Discussion and Conclusion

The NPC proteins regulate the critical transit of cholesterol through the endocytic pathway and as such appear to be prime targets for interventions into many pathogenic processes whether developmental or degenerative in origin [148]. The expression and stability of the NPC proteins are regulated by a diverse network of proteins, and NPC1 itself is the target of small molecule pharmacology efforts. Nevertheless, it is precisely that tie to diverse and potentially reciprocal processes that complicates targeting NPC- related processes and brings with it risks of off-target effects.

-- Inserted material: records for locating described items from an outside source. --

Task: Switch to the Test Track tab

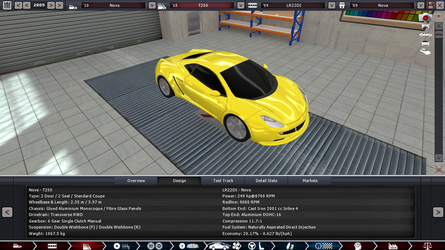Action: (x=223, y=181)
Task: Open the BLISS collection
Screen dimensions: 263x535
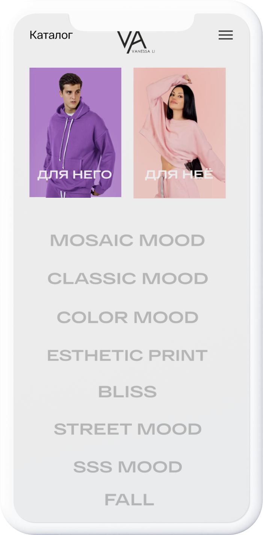Action: pos(127,392)
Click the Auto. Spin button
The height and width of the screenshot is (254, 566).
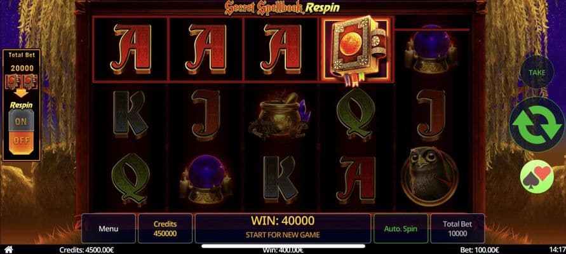coord(401,229)
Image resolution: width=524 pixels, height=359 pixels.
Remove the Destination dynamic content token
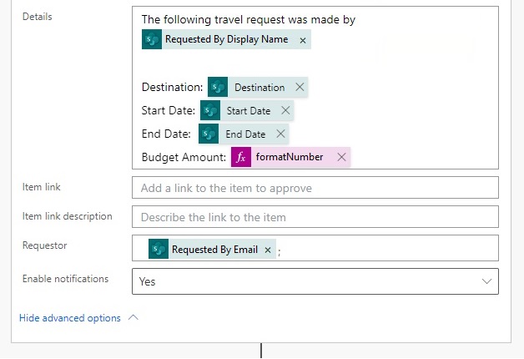[x=300, y=87]
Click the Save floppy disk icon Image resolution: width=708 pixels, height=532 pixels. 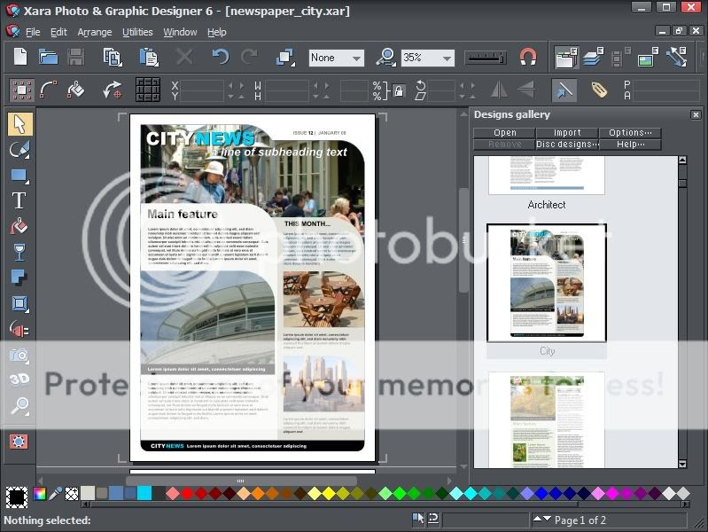76,58
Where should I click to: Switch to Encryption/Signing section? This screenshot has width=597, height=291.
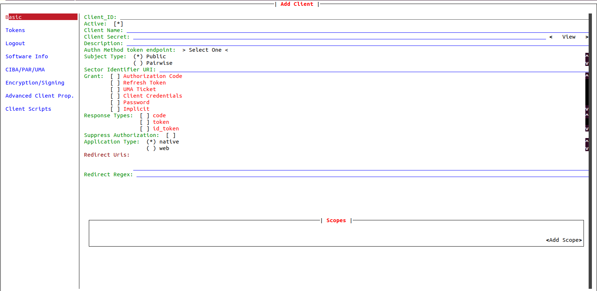[35, 83]
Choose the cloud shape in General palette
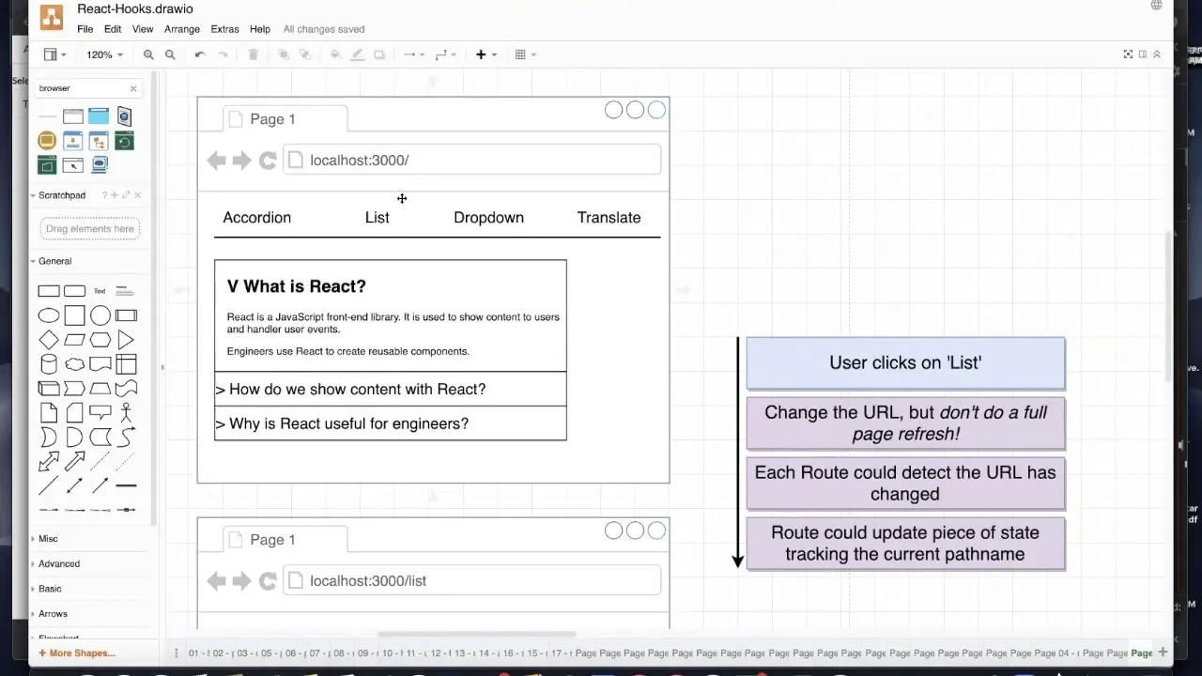1202x676 pixels. tap(74, 364)
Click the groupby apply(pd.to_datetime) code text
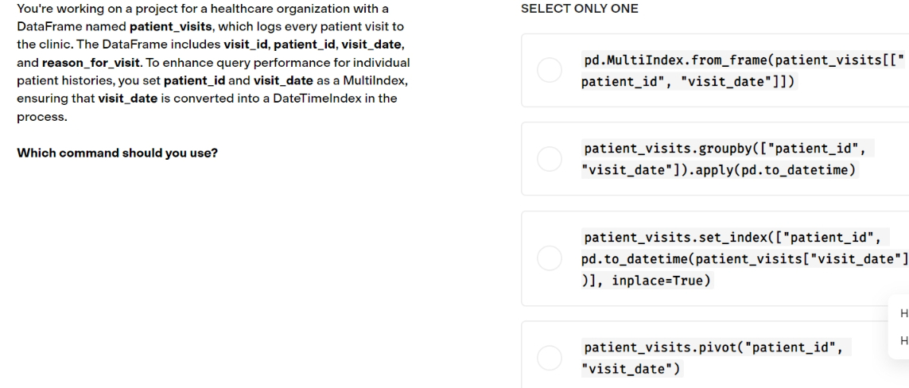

Given the central importance of cholesterol metabolism to AD and the fact that many NPC associated proteins are targets for antipsychotics, it should be no surprise that NPC disease is at the nexus of these diverse processes and highlights the heterogeneity of related diseases such as AD. Finding relationships between AD and neurodevelopmental processes is not unprecedented. Alterations of developmentally programmed gene expression and microchimerism have been evoked in claims that AD is neurodevelopmental in origin [10,14]. Moreover, there are clear links between AD and neurodevelopmental diseases based upon APP expression and metabolism, as in the case of Down’s syndrome, in which increases in APP and Aβ due to a gene dosage effect is observed. Conversely excess activity of α-soluble APP is believed to contribute to brain enlargement in autism [149]. Furthermore, the tau pathology which is so central to the link between NPC and AD is also present in numerous other neurodevelopmental disorders, such as hemimegalencephaly, tuberous sclerosis complex and focal cortical dysplasia [150]. NPC disease exemplifies how cholesterol metabolism lies at the nexus of developmental and degenerative processes linking diverse phenotypes to common mechanisms.